I can’t count the many times I’ve fallen flat on my face with disappointment. A failing on my part or someone else’s. The hurt from a broken relationship. Misunderstandings, conundrums, and hasty words. I have been broken to the core, but not today. No, I fell in love for real this time.
It first happened that time when I was four. After the puppet show they asked all the kids who wanted Jesus to live inside of their heart to come up and I went. I didn’t really know exactly what it meant back then but I felt it as much as I could feel. I knew it was a love that would last forever.
Many years have come and gone since then and in turn, several disappointments have slashed my heart. Dreams I had that never came true. People and pets I wanted who left my life. Things that I thought I needed that really weren’t for me. Friends who hurt, betrayed, and lied. It’s a broken mess, ending as I speak.
But its in these moments that I remember the day so long ago when I gave my life to the love that lasts forever. And I believe and trust in Him all over again. He comes to me, wherever I am, and holds me close. There is no forgetting or fighting or betrayal with Him. His love is perfect and so is my need for it.

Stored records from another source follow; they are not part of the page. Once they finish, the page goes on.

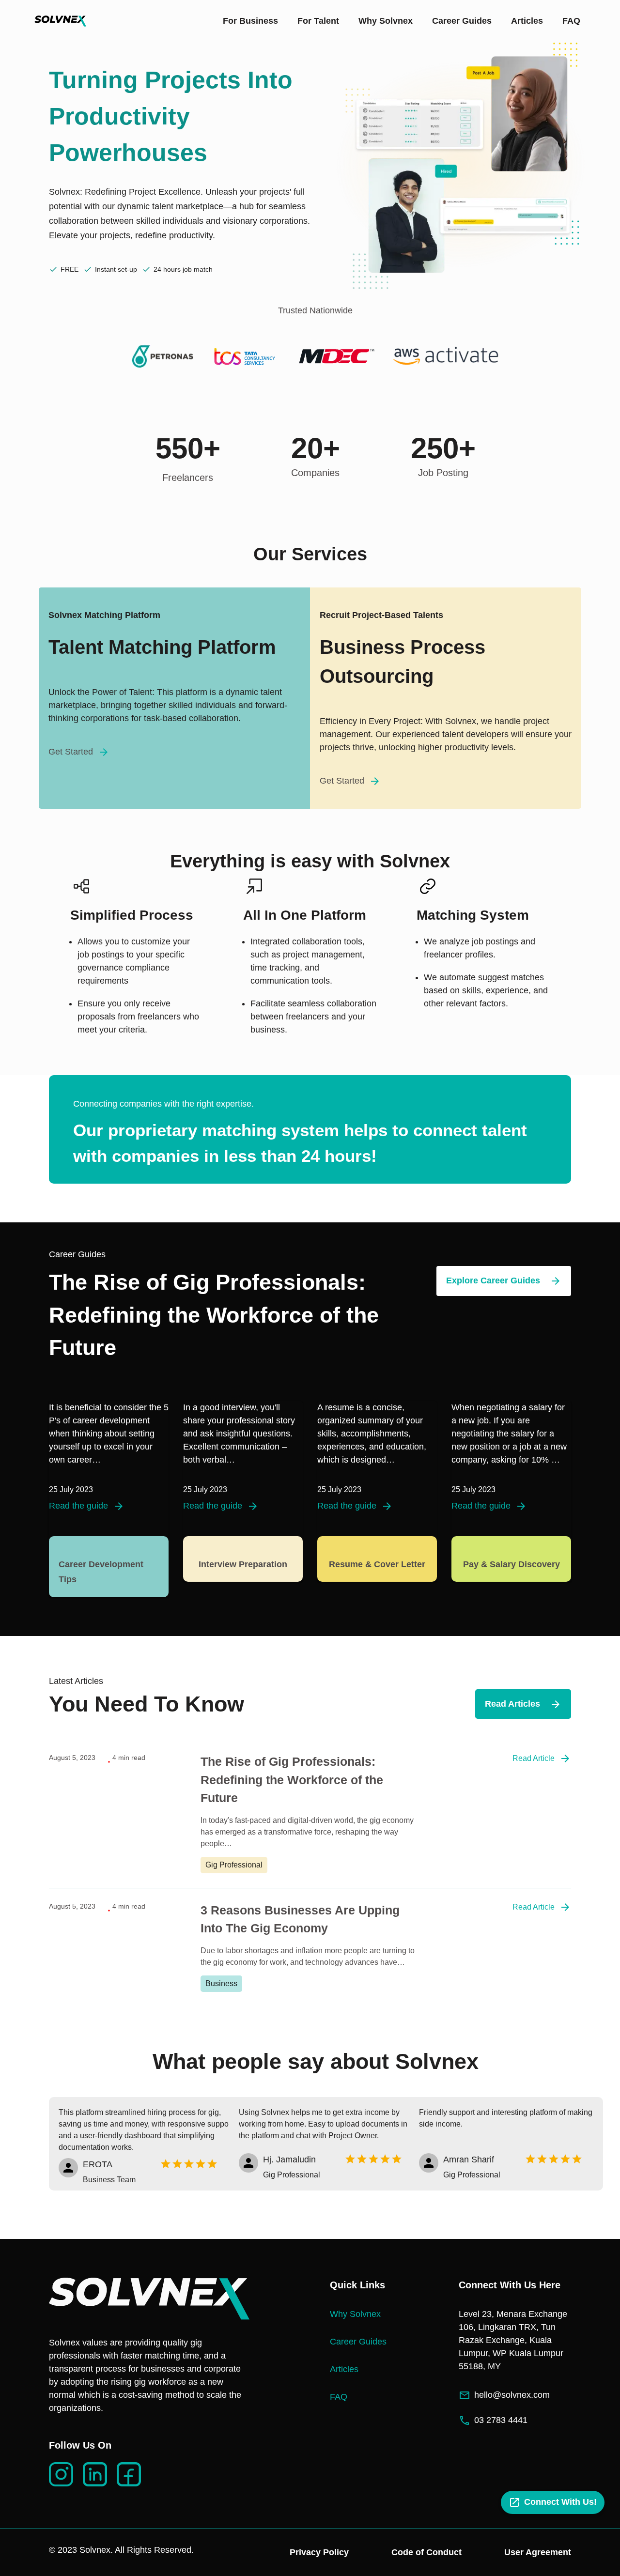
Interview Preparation (243, 1564)
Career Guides (462, 21)
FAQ (571, 21)
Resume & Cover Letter (377, 1564)
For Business (250, 21)
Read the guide (78, 1506)
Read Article (533, 1758)
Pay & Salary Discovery (511, 1564)
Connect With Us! (560, 2502)
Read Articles (512, 1704)
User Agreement (537, 2552)
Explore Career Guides (493, 1280)
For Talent (318, 21)
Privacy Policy (319, 2552)
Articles (527, 21)
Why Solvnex (385, 21)
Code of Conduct (426, 2552)
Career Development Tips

So tonight, I am not broken or sad or angry. Instead I am filled through the life of something greater. The hurt and the scorn and the tears don’t matter. The loves that I have loved in days gone by are truly gone. My eyes are focused on the One who deserves all attention, love, and praise. I am stepping closer to a relationship of true affection and desire and leaving the broken past. I am in love forever this time.